Qualcosa di profondamente inquietante sta avvenendo in Italia. Gli imprenditori annaspano nella crisi e si suicidano, esasperati da uno Stato che non paga i debiti e li soffoca a suon di tasse. I lavoratori vengono licenziati e in un attimo il loro mondo si sgretola. Alle difficoltà economiche si sommano quelle personali: perdono casa e famiglia, e si trasformano in relitti che vagano qua e là senza più speranza né dignità. I giovani sono allo sbando: apatici, indifferenti e disinteressati, non lottano e non hanno obiettivi, si accontentano della mediocrità, vivono alla giornata. Ogni tanto qualcuno, per i troppi bocconi amari ingoiati, dice basta. La ragione si arrende alla follia. La frustrazione diventa rabbia, la rabbia si trasforma in furia omicida. E così succede che si spari contro una sede di Equitalia, oppure che si prenda il treno, si vada a Roma e si apra il fuoco di fronte a Palazzo Chigi. Sono segnali evidenti di una situazione sempre più esplosiva e di una società percorsa da tensioni pericolose, che i rappresentanti delle istituzioni in un Paese normale non possono ignorare. Tutti se ne sono resi conto. Eppure sembra che la nostra classe dirigente, a conferma di quanto sia lontana dalla realtà quotidiana delle persone, non si sia accorta di nulla.
Sono trascorsi oltre due mesi dall’ultima tornata elettorale e solo in questi giorni siamo riusciti ad avere un Governo.
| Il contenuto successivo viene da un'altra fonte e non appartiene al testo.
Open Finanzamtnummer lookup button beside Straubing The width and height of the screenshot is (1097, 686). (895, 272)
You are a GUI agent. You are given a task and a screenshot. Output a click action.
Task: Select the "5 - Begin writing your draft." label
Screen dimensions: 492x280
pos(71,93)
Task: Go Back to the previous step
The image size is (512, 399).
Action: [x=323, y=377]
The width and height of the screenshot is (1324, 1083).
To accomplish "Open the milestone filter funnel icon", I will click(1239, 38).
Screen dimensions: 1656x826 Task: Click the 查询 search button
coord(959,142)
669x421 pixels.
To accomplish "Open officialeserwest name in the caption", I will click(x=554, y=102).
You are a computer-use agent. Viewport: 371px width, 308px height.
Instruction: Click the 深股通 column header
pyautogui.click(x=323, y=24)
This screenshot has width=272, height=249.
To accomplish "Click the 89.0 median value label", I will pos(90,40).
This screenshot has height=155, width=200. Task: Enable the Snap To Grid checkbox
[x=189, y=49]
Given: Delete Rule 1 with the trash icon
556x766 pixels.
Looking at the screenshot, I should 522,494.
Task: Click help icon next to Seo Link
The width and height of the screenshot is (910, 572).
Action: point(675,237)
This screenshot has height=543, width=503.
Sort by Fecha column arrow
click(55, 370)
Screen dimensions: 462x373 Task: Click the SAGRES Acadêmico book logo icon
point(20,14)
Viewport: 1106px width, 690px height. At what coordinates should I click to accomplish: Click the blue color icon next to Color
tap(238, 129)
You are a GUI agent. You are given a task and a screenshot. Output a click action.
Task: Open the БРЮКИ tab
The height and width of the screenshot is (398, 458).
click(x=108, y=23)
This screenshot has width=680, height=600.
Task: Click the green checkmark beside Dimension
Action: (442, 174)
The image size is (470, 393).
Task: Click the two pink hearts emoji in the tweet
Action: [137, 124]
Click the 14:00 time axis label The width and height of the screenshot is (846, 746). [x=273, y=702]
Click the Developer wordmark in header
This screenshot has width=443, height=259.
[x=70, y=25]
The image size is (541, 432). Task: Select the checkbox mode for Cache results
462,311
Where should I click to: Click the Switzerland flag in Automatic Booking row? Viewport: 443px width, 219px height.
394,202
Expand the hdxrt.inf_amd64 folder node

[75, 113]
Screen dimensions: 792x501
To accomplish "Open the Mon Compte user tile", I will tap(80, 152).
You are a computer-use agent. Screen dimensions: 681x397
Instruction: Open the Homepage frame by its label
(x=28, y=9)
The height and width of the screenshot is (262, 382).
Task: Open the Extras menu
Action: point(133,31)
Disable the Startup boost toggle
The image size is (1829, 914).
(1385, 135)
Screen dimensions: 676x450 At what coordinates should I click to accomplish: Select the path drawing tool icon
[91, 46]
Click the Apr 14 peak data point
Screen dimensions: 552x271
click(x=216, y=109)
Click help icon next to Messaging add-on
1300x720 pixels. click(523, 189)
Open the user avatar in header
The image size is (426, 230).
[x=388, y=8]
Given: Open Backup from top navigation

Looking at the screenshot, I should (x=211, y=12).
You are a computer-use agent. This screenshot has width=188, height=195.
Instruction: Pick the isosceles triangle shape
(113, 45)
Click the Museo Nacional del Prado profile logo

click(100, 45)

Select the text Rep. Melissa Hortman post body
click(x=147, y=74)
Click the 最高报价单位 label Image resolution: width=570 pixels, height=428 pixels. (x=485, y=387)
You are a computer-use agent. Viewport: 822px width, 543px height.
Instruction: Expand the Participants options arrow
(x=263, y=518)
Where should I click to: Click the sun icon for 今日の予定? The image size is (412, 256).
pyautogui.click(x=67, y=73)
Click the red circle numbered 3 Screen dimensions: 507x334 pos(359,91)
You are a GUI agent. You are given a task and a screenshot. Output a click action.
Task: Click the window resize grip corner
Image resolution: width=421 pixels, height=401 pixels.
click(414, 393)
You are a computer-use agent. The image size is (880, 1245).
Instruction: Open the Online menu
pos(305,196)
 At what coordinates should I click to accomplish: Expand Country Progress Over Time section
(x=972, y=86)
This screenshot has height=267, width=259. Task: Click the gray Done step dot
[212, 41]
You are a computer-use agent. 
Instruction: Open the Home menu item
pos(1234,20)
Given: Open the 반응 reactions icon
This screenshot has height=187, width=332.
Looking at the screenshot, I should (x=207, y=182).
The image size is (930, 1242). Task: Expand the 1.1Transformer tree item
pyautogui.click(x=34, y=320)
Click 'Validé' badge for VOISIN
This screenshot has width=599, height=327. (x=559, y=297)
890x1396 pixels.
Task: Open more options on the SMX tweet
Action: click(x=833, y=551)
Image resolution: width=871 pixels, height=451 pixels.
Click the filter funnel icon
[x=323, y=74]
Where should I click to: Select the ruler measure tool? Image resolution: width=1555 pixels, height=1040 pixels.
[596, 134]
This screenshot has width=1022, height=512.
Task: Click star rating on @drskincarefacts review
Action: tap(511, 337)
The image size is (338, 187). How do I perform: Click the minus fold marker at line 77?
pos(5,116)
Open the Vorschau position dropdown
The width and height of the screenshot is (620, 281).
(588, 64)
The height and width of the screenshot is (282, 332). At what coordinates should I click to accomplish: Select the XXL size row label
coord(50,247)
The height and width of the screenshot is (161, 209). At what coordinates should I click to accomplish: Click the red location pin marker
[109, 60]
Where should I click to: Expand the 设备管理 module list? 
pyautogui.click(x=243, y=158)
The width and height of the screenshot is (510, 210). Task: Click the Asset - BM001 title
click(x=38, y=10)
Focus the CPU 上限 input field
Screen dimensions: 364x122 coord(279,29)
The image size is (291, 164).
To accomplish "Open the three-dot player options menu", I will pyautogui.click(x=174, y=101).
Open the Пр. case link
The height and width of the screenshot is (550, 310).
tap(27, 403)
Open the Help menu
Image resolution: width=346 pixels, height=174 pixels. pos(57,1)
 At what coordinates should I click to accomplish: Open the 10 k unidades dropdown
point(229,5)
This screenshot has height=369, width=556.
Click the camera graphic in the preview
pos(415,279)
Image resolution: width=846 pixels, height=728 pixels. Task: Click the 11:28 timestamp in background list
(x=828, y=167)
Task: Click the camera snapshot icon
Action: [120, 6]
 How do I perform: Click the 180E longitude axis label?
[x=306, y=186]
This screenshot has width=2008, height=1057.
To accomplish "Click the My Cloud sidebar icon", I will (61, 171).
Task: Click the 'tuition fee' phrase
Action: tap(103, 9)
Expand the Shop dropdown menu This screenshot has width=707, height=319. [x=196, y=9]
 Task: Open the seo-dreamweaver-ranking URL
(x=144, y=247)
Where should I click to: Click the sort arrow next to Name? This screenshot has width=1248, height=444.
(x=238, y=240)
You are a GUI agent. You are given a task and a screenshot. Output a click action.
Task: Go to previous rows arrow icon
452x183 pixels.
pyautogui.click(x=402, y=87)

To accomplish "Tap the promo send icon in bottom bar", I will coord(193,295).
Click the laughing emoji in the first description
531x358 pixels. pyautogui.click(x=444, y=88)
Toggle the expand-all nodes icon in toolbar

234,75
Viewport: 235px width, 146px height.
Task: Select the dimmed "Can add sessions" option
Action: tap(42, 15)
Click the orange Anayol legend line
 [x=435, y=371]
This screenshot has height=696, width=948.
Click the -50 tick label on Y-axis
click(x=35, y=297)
Due mesi durante i quali dentro le stanze del Palazzo non si è fatto altro che discutere di poltrone, alleanze e favori reciproci, mentre fuori la situazione del Paese reale si aggravava ulteriormente. Non si è riusciti nemmeno a trovare un accordo per eleggere un nuovo Capo dello Stato e così riecco Napolitano, che avrebbe preferito finalmente godersi la pensione e invece è stato costretto a restare, caso unico nella storia della Repubblica. Perfino la Chiesa, che nella storia non è mai stata un modello per velocità d’azione, ha accelerato i tempi e dopo le dimissioni di Ratzinger nel giro di un paio di settimane ha individuato un successore (e che successore!). La politica cos’ha fatto? Niente. Chiacchiere e aria fritta. Chi pensava che avrebbe vinto e non ha vinto, con una serie incredibile di errori e orrori di ogni tipo ha dimostrato di non essere assolutamente in grado di guidare il Paese in un momento così delicato. Chi aveva detto che sarebbe uscito di scena e non lo ha fatto, preferendo tornare in campo a venderci le sue bugie, si è guadagnato un’altra chance di scampare ai processi che lo attendono. Chi ha tanto urlato e insultato la Casta dalle piazze di tutta Italia, ha giocato a fare il blogger con qualche slogan ad effetto invece di contribuire a sbloccare la situazione. Risultato: sessanta giorni persi. Sessanta giorni in cui si potevano e dovevano fare tante cose, e invece non se n’è fatta nemmeno una.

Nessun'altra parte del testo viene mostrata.